As for Under the Tarnished Dome: How Notre Dame Betrayed Its Ideals for Football Glory, Holtz (and the rest of Notre Dame) wants to file it under the rug. The book, published last week, with its allegations of steroid abuse, player abuse and double standards for athletes, has left Holtz increasingly wan and drawn, and frustrated by a university-imposed gag order that has prevented him from commenting on it. Whatever review he would like to give Under the Tarnished Dome, he is forced to mutter over and over, "I have not read the book, I will not read the book..." and look straight ahead, like a man who has found out his dog died.

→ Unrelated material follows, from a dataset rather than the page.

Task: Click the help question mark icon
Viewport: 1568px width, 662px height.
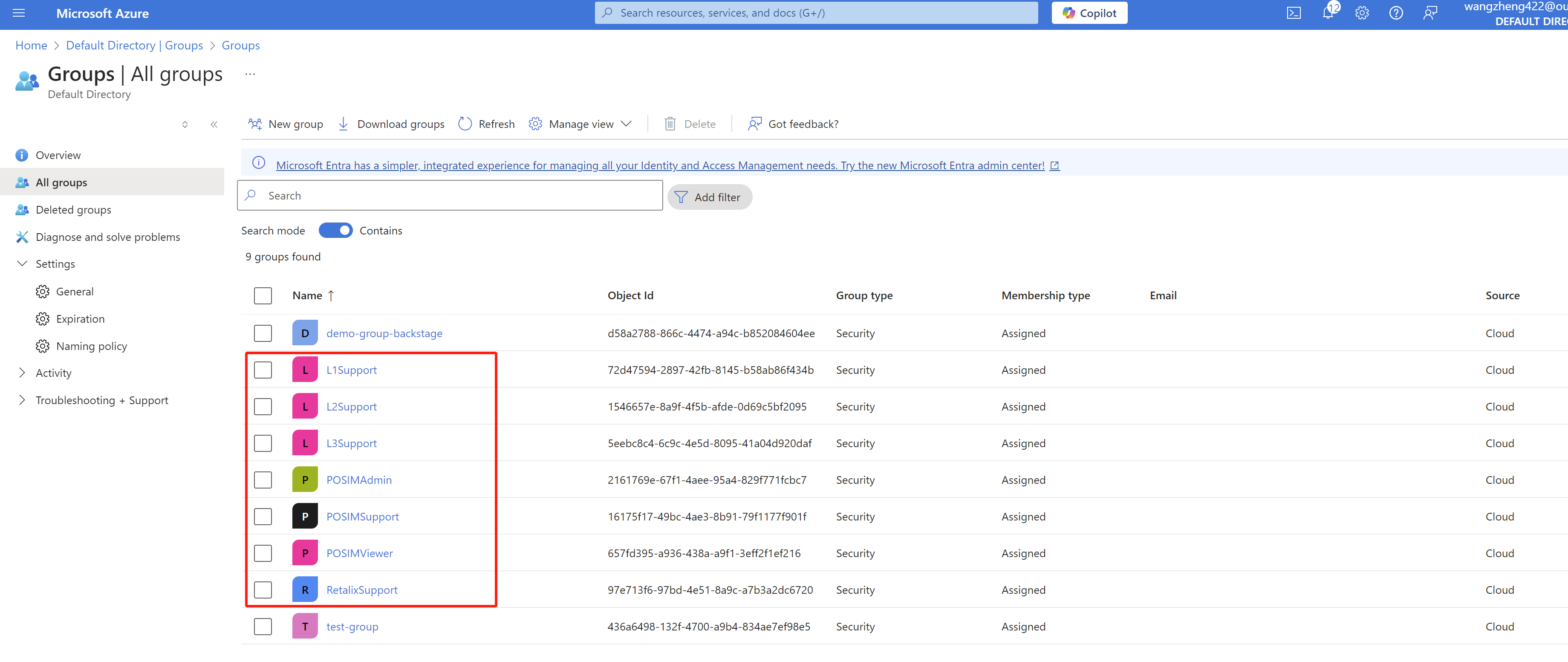Action: (1396, 13)
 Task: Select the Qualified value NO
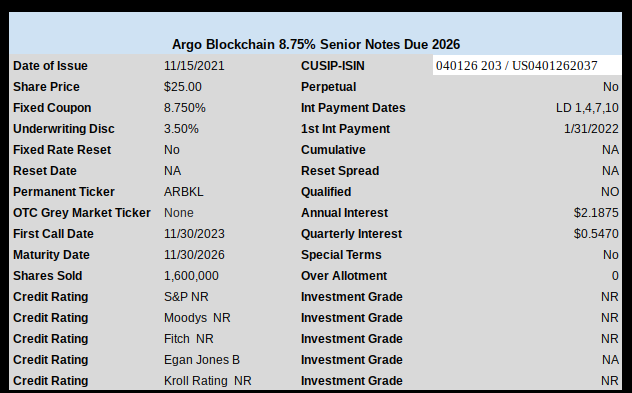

Even while preparing for Michigan, which hadn't lost in a couple of years and planned to contend for the national championship, Holtz was being asked about "distractions." Even as Holtz was downplaying his team's chances—the offense, sans NFL-starter Rick Mirer, was suspect after a weak showing against Northwestern in the season opener, and Holtz was the first to point this out—he was being asked about supposed failures in policy detailed in Tarnished Dome. "I have not read the book," he intoned.
Even last Saturday, after his team had beaten Michigan 27-23, and after a quarterback who has still not won the Irish starting job had passed for 208 yards and run for 66 more and two touchdowns, somebody asked Holtz about "distractions." Poor guy. Holtz stared straight ahead and said, "I have not...."
However, if the Irish play many games like Saturday's, the publishing industry will return to its traditional job of raiding Notre Dame for inspirational material, and Holtz can give heartfelt reviews. This game will certainly be a central chapter.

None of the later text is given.